= Exercise requirements =
Go through the lines below and tally each one holding "Hướng". Write only the total.

•••

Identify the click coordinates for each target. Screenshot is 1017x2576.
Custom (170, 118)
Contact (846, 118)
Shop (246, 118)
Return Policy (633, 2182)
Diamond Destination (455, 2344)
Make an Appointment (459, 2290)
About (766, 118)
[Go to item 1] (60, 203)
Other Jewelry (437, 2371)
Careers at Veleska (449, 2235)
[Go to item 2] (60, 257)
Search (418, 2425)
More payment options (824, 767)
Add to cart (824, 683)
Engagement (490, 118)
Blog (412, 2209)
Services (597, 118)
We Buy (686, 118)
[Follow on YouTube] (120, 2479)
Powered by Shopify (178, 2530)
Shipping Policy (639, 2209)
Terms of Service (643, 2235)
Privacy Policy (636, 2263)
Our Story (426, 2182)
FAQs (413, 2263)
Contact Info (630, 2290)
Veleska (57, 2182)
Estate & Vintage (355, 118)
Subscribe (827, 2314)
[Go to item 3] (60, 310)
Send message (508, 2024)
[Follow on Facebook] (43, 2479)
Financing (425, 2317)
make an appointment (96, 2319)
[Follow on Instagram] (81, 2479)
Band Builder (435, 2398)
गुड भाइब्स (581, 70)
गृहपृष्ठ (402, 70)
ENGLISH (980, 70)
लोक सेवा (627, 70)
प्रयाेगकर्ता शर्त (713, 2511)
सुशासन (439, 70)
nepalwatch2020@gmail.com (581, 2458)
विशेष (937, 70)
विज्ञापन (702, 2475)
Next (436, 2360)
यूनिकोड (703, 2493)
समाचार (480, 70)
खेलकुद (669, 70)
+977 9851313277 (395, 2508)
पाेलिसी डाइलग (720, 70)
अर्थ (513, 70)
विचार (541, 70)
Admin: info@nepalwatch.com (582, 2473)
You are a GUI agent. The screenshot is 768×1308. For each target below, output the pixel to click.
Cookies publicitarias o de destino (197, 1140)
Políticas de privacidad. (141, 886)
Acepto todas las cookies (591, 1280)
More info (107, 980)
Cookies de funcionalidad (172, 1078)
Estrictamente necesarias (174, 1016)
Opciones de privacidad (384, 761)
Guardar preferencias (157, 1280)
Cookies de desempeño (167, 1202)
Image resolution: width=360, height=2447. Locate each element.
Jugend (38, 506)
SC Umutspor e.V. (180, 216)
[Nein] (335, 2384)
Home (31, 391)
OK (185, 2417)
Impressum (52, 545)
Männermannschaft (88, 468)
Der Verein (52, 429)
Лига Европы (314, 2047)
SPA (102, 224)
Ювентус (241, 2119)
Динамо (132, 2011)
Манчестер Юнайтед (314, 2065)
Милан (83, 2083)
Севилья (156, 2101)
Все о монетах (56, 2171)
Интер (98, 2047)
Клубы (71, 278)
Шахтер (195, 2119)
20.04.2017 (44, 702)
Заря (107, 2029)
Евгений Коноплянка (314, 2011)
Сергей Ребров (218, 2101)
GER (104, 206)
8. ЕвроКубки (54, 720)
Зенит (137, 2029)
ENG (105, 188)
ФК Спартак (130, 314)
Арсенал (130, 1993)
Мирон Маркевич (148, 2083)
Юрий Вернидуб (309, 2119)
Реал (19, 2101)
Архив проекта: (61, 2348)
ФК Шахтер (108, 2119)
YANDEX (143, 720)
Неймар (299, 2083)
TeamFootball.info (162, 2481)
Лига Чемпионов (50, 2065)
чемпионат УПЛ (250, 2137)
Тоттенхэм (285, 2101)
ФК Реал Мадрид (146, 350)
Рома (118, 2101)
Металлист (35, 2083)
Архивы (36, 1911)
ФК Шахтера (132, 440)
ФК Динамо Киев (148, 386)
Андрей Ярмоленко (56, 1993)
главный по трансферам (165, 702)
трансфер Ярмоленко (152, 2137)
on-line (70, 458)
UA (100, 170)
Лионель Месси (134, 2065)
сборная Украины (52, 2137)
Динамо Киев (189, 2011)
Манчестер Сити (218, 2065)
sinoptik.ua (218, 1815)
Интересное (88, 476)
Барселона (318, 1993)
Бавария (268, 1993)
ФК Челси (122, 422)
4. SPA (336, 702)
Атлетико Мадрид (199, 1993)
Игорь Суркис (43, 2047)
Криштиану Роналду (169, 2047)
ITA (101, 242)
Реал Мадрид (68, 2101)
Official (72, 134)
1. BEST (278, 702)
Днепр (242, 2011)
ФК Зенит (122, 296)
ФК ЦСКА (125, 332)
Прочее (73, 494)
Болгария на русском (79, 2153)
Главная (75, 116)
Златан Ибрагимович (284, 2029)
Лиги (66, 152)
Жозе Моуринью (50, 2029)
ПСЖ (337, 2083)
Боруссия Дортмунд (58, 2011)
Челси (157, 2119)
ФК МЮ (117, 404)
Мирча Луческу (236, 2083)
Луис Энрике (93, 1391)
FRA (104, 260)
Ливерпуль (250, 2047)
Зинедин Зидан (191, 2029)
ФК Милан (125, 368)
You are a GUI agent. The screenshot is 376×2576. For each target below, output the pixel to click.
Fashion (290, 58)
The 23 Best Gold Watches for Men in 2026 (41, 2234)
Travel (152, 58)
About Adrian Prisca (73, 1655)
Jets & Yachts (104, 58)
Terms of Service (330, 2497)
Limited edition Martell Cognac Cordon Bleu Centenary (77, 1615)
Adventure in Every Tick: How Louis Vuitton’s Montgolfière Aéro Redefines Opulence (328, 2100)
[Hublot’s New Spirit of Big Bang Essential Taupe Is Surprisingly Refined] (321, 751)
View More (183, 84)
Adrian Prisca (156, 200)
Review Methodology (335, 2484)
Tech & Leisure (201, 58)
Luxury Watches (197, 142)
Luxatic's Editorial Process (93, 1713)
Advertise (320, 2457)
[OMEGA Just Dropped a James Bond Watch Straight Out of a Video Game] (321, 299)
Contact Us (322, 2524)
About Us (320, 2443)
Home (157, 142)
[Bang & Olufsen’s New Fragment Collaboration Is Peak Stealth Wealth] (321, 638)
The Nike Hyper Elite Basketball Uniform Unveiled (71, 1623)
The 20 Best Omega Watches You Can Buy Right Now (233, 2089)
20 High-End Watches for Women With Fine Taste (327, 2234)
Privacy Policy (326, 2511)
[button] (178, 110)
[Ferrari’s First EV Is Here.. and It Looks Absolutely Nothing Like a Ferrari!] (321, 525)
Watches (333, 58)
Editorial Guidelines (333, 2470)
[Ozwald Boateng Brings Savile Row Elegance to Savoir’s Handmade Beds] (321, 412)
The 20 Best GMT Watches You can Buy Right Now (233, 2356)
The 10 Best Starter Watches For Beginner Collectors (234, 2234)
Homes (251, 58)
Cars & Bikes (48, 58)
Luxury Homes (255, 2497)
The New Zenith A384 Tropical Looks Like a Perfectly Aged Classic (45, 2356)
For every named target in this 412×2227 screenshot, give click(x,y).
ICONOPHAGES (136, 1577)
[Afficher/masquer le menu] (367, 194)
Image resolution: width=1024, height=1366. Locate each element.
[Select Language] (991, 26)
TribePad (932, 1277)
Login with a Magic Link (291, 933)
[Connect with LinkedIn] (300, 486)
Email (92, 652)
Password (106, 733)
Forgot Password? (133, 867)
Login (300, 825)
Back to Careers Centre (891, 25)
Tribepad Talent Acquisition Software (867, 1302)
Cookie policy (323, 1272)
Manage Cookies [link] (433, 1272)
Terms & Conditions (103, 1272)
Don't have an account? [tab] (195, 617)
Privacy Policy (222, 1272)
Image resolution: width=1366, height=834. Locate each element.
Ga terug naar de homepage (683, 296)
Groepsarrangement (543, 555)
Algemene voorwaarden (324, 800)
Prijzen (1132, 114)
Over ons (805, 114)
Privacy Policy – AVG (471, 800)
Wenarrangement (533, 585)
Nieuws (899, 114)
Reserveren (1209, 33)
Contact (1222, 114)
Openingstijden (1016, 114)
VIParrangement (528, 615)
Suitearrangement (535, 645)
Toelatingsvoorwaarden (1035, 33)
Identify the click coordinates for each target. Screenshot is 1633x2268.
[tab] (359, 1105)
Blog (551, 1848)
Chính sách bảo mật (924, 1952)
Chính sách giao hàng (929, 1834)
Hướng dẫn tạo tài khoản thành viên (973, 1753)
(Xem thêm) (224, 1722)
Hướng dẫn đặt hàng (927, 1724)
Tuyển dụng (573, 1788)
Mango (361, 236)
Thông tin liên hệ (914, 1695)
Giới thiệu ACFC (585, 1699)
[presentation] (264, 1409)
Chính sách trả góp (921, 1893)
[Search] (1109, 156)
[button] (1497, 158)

•••

= Your response =
2